> **Reading passage**
-- start --

What spec would you link to?

I don't think anyone would be confused if application/schema+json links to https://json-schema.org/specification.html (i.e. as a Table of Contents).

Good to know. Do you have any suggested reading you can share so I can better understand how that process works?

The top of https://www.iana.org/assignments/media-types/media-types.xhtml lists a few different RFCs, though not all of them apply (I forget off-hand which would be most important).

The current release of JSON Schema is just one dialect out of many. There are many more that need to be covered by this media type including third-party dialects such as OpenAPI and MongoDB.

From a media type perspective, these may not be application/schema+json documents strictly speaking. For example, keywords might follow a specific release of JSON Schema Validation, but as a whole, not necessarily follow other requirements.

For example, MongoDB will store the JSON Schema as BSON document or some data structure; to produce a valid "application/schema+json" document, it would probably need to add a "$schema" keyword then stringify it as JSON.

Regarding e.g. HTTP responses with Content-Type: application/schema+json, then you just follow the rules laid out in the specification. The specification has to document how forward compatibility is implemented, how old and deprecated behavior is handled, what each party is required to do and what they are required to accept, and so on.

Unfortunately JSON Schema omits much of this, or it internally contradicts itself. This was why I asked https://github.com/json-schema-org/community/discussions/119

For example, you suggest that we should be able to use "$schema" to select an alternate vocabulary or dialect; but nowhere in the specification does it mention how to handle unknown values of "$schema". It should probably error or give an indeterminate validation result, but this isn't explicitly mentioned, and would likely come up in expert review.

Likewise, I may have been too optimistic in my view that we could just remove functionality from JSON Schema and assume that implementations would continue to support it. While it's legal to implement since-removed behavior, this isn't proscribed, and maybe we should have done that (e.g. instead of removing the behavior, move it to a separate section called "Deprecated Keywords").

jdesrosiers commented 2 years ago

From a media type perspective, these may not be application/schema+json documents strictly speaking.

That depends on how you define the media type. You want this to be a media type for standard JSON Schema. I wrote this up to be capable of describing all types of dialects and that's the root of our conflict here.

awwright commented 2 years ago

That depends on how you define the media type. You want this to be a media type for standard JSON Schema. I wrote this up to be capable of describing all types of dialects and that's the root of our conflict here.

Can you speak a little bit more to this, to make sure I'm understanding you correctly?

-- end --

> **Record extracts**
-- start --

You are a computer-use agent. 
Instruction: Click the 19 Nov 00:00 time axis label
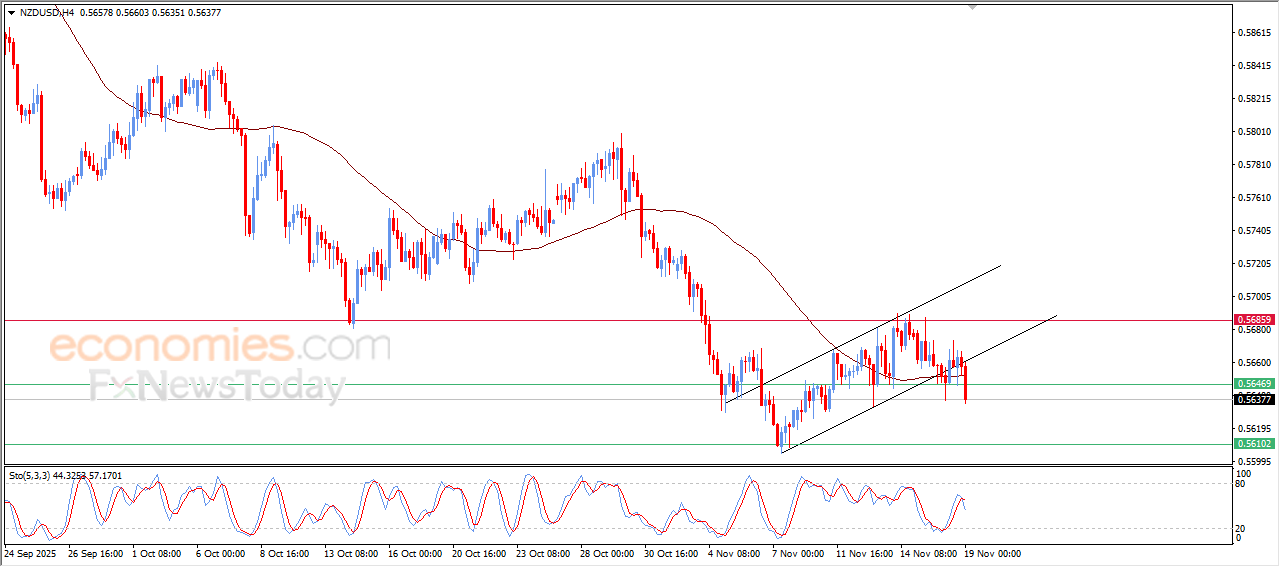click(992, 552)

-- end --
-- start --

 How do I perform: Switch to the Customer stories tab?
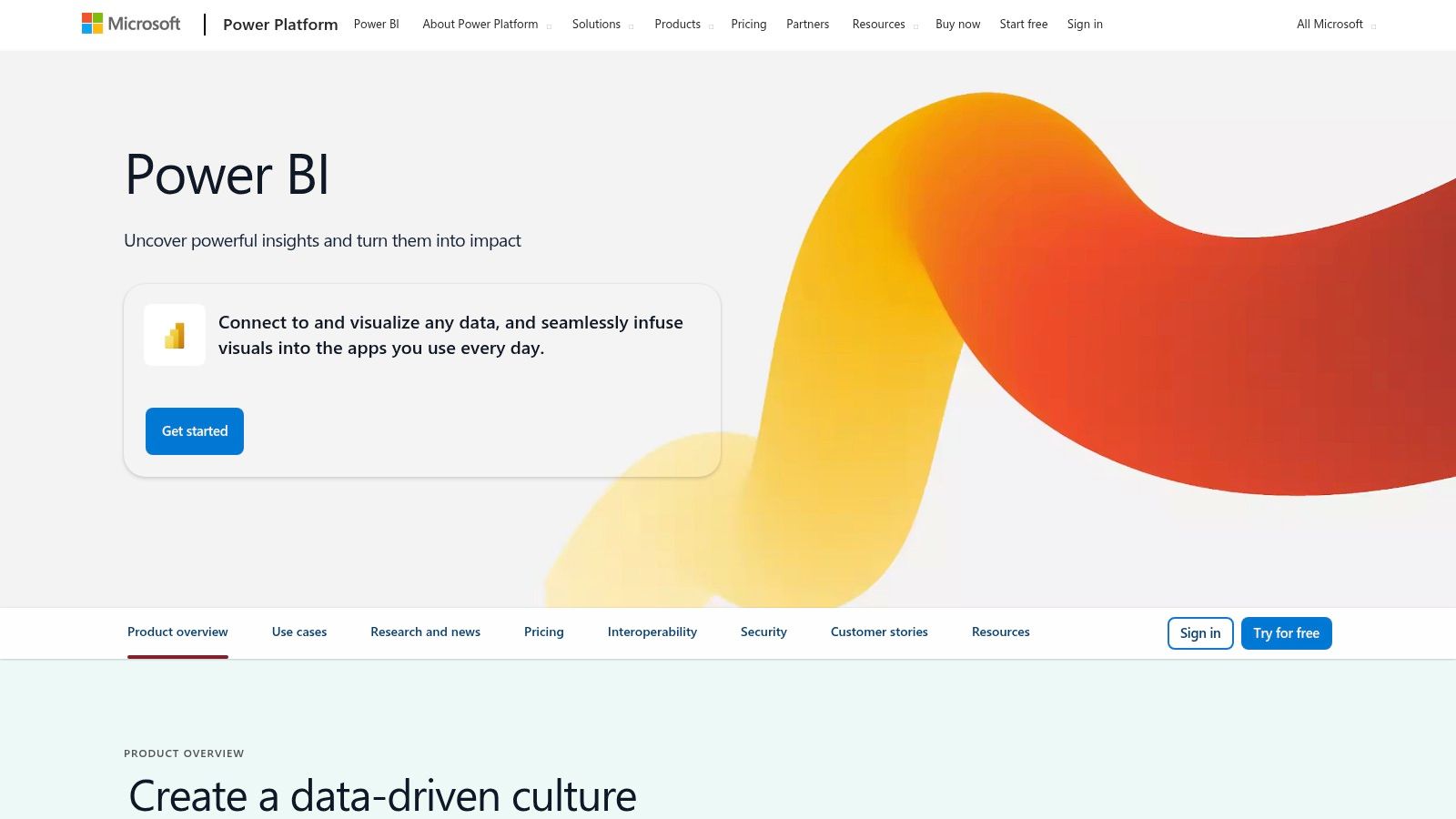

-- end --

> **Challenges**
A – In the JSON Schema media type thread, why would MongoDB probably need to add a "$schema" keyword and stringify its schema to produce a valid "application/schema+json" document?
B – Can you rewrite the JSON Schema media type thread from the words "The current release" through "it as JSON.", changing "MongoDB" to "Couchbase"?
C – Do these statements agree with the JSON Schema media type thread? (i) All of the RFCs listed at the top of the IANA media types page apply. (ii) jdesrosiers wrote the media type so it could describe all types of dialects. (iii) The specification explicitly states how to handle unknown values of "$schema". Answer yes or no for each, and quote the words from the thread that decide it.
The records come from a different source than the text.

> **Outputs**
A – MongoDB stores the JSON Schema as a BSON document or some other data structure rather than as an "application/schema+json" document. To produce a valid one, it would probably need to add a "$schema" keyword and then stringify the result as JSON.

B –
The current release of JSON Schema is just one dialect out of many. There are many more that need to be covered by this media type including third-party dialects such as OpenAPI and Couchbase.

From a media type perspective, these may not be application/schema+json documents strictly speaking. For example, keywords might follow a specific release of JSON Schema Validation, but as a whole, not necessarily follow other requirements.

For example, Couchbase will store the JSON Schema as BSON document or some data structure; to produce a valid "application/schema+json" document, it would probably need to add a "$schema" keyword then stringify it as JSON.

C –
(i) No: "though not all of them apply"
(ii) Yes: "I wrote this up to be capable of describing all types of dialects"
(iii) No: "nowhere in the specification does it mention how to handle unknown values of "$schema""